QUÉ HACER: Según el texto sobre Antonioni, ¿quiénes hicieron el reportaje titulado «El método»?

TEXTO DEL EJERCICIO:
┌────────
Es en las «Entrevistas sobre las películas», cuatro, a cuyo resultado contribuyen la sagacidad de quienes preguntan, donde se encuentra lo más apasionante de la reflexión de Antonioni sobre su práctica. Por ejemplo, en «El método» (págs. 351-368), un reportaje de Serge Daney y Serge Toubiana, ocurrido después del estreno francés de Identificazione de una donna (1982) y publicado en el n° 342 de Cahiers du cinéma, correspondiente a diciembre de 1982. Ante una pregunta acerca de qué papel tiene el viaje, situación que se reitera en sus películas, en su percepción del mundo, Antonioni responde: “El viaje hace más fácil la creación, porque distrae. Me gustaría rodar una película en todos los lugares a los que voy. Por suerte no lo hago, no sería bueno para mí, pero siempre tengo esta tentación. Lo que me detiene es que al viajar raramente tienes la posibilidad de penetrar activamente en la realidad, no puedes tener una mirada de testigo, y esto no me gusta. Odio hacer el turista, no se logra comprender nada. Un día fui a Finlandia; pusieron un helicóptero a mi disposición para ir a una pequeña isla habitada por una docena de personas. Era una situación interesante, diez personas en una isla finlandesa en medio de la nieve. Pero cuando el helicóptero aterrizó, se precipitaron todos a mi alrededor. Se acabó, para mí ya no existía más realidad que no fuese aquella gente curiosa de verme. Lo mismo vale para cualquier fenómeno del microcosmos: en presencia del observador, el fenómeno cambia. Entonces, ¿dónde está la verdad? En cambio, cuando se trabaja en un país, se comprenden sus problemas, se está directamente en contacto con la realidad de la gente, se habla la misma lengua. Además, un viaje está siempre acompañado por cierta tristeza: apenas se empiezan a amar algunas cosas y ya es el momento de separarse de ellas. ¡Me río de los recuerdos! Me río de poder decir: ‘He visitado Afganistán’. Pero, ¿mientras estoy ahí, qué siento? Ver las cosas, los problemas y no poder tocarlos con la mano me deja una sensación de frustración. Si pudiera utilizar imágenes para hacer una película sería diferente, pero si no lo hago, aunque sea un conocimiento que ciertamente me ayuda, mi relación con Afganistán ya no existe. Acabada” (pp. 356-357).

En un viaje aéreo dentro de las fronteras de Italia, el que realiza Vittoria, la protagonista de L’eclisse (1962), desde Roma a Verona, más concretamente a su club de aviación, acompañando a un piloto que debe probar un avión, y a su esposa, amiga de ella, puede visualizarse, casi en un sentido literal porque el diálogo es muy escaso, esta idea del desconocimiento de la realidad que se recorre, implicado en todo viaje de placer. Vittoria cierra la secuencia haciéndole saber a su amiga lo bien que se siente en el aeroclub, lo paradójico está en que esa sensación es el resultado de que no puede asignar ningún significado personal a lo que ve –una nube, un hombre de color negro, la estela que derrama un avión que hace piruetas en el aire– o a lo que oye –los sonidos triviales de un pequeño bar de aspecto provisorio y apenas poblado–.
└────────
ÍTEMS SELECCIONADOS:
┌────────
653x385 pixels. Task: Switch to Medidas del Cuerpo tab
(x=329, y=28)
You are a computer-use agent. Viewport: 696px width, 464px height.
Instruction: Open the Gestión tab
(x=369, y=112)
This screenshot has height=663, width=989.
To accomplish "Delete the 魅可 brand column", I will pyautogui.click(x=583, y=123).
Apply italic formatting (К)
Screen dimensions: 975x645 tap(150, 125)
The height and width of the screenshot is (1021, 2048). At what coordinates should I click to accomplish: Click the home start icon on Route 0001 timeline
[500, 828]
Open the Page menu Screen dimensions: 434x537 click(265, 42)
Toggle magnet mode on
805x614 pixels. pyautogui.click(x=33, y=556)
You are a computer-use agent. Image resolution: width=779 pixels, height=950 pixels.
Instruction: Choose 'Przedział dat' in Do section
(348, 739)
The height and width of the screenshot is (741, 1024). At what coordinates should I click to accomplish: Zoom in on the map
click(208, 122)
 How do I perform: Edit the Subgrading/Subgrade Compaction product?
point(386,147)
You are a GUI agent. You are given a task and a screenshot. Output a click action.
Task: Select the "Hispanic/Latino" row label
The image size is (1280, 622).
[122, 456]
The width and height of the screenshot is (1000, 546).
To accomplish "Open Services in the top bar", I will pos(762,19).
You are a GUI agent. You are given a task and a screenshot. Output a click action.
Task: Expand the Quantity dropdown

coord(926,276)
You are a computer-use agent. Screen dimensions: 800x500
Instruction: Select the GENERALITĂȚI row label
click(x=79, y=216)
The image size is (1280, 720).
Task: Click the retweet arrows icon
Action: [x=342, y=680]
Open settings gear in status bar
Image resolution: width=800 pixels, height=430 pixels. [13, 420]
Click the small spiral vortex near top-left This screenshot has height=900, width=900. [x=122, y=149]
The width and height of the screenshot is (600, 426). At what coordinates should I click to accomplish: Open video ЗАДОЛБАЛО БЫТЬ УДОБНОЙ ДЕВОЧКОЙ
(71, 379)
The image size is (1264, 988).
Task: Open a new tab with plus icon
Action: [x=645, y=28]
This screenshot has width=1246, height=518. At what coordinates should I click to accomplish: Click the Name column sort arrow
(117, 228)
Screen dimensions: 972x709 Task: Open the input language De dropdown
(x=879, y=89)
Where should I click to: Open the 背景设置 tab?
└────────
ESPACIO DE RESPUESTA: Serge Daney y Serge Toubiana.